**What is required**
Every line below from the one containing "You are a GUI" through the one containing "Click the tweet" must be transcribed exactly. Omit all lines outside that stretch.

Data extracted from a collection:
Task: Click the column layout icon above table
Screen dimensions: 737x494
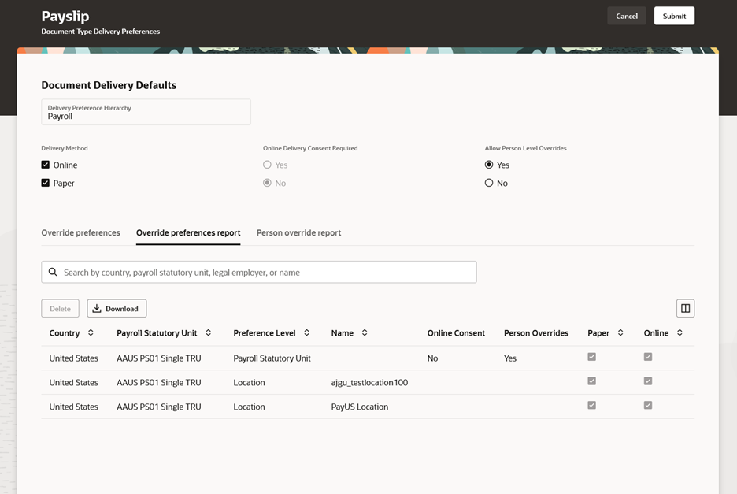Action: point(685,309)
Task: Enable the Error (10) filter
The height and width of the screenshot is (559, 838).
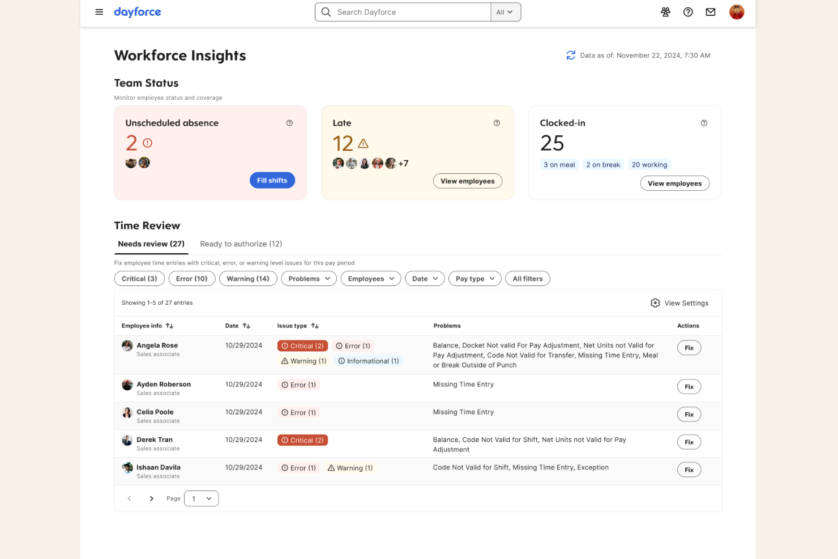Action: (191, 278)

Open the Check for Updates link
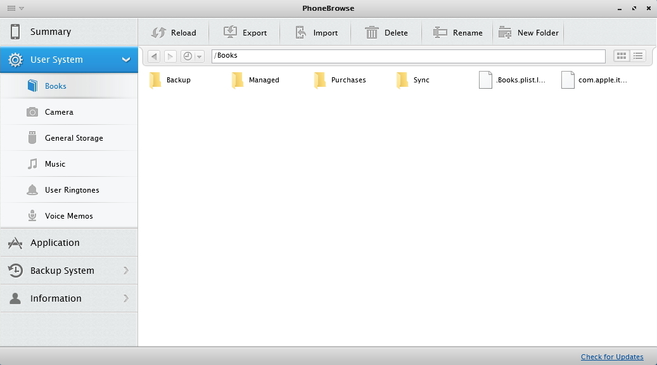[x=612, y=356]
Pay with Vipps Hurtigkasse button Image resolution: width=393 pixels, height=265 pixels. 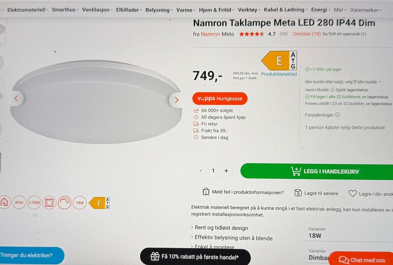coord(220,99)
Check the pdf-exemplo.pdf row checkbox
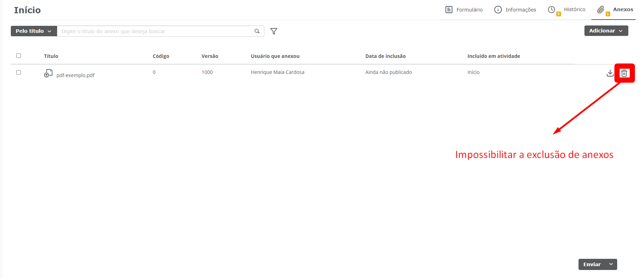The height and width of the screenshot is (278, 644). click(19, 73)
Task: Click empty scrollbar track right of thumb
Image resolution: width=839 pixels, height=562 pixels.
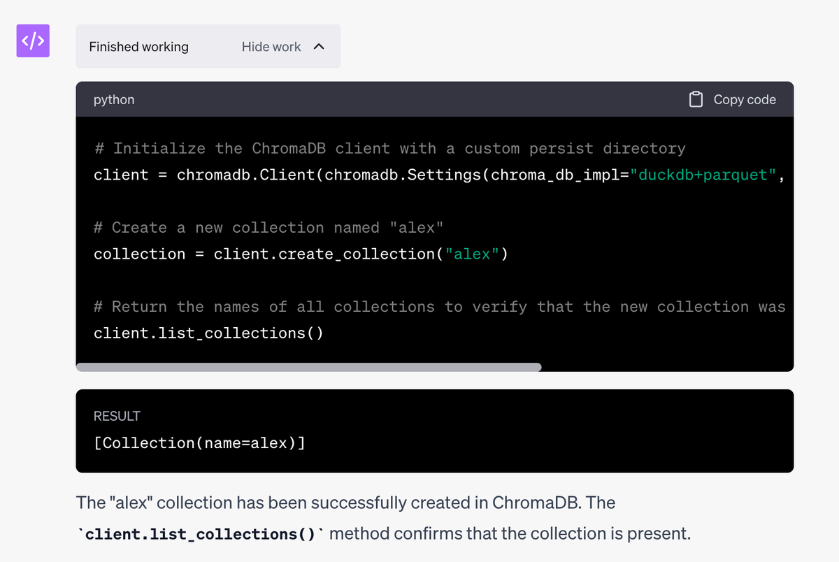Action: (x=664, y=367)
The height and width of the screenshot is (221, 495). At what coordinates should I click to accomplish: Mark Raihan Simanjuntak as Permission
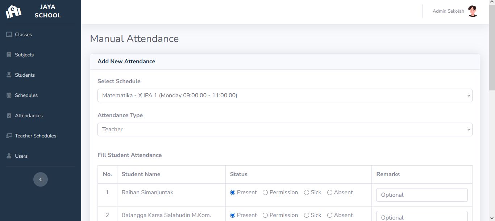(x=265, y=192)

==

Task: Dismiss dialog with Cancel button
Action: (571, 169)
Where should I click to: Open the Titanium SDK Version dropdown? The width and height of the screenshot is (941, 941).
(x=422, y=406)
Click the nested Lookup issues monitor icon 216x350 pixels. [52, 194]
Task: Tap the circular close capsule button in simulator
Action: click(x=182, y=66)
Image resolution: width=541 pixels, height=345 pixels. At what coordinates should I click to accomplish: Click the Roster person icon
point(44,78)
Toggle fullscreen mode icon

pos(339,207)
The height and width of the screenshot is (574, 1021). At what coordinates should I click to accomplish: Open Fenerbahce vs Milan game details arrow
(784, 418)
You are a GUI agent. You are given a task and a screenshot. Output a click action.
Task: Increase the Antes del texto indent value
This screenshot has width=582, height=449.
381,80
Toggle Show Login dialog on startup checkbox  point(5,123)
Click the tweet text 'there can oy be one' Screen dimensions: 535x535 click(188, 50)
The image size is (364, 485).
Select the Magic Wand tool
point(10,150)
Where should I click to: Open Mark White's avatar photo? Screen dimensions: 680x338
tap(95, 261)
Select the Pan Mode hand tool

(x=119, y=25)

**Task solution**
You are a GUI agent. You are given a task and a screenshot. Output a click action.
Task: Increase the Antes del texto indent value
This screenshot has width=582, height=449.
381,80
Toggle Show Login dialog on startup checkbox  point(5,123)
Click the tweet text 'there can oy be one' Screen dimensions: 535x535 click(188, 50)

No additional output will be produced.